_Supplied data_.
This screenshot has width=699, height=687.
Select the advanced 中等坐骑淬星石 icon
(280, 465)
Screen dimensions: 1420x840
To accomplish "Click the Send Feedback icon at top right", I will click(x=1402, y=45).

--

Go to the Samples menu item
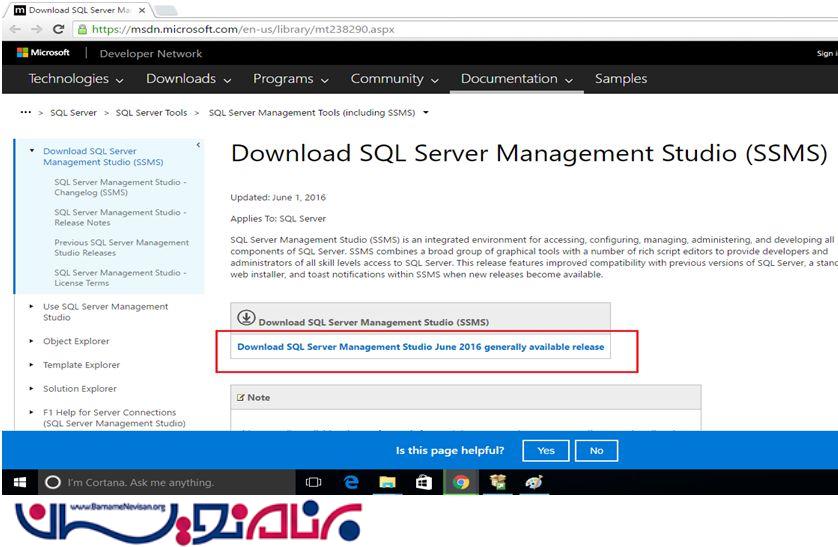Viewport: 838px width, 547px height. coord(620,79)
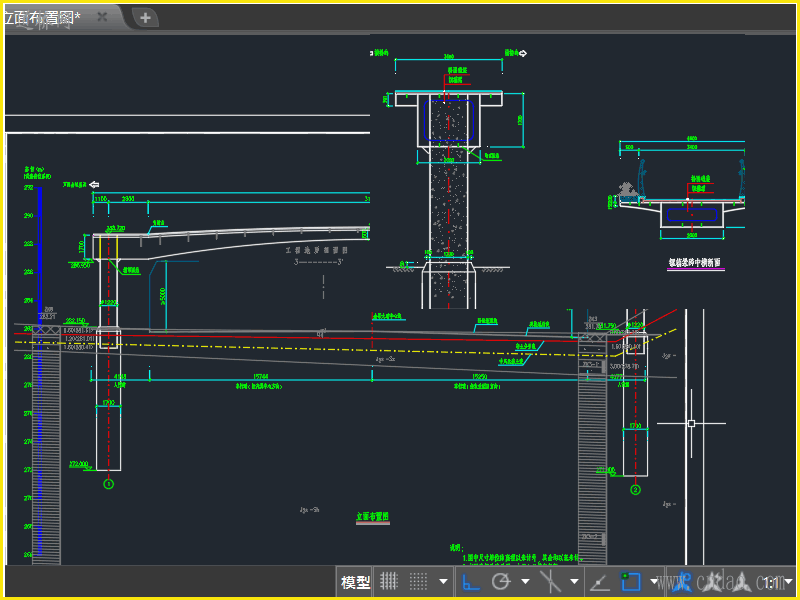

_What you should do_. Reproduce the data verbatim from the line containing "This screenshot has width=699, height=687." through the line containing "will click(x=1402, y=45).", including both of those lines. Output only those lines.

_Task answer_.
This screenshot has width=699, height=687.
Select the advanced 中等坐骑淬星石 icon
(280, 465)
Screen dimensions: 1420x840
To accomplish "Click the Send Feedback icon at top right", I will click(x=1402, y=45).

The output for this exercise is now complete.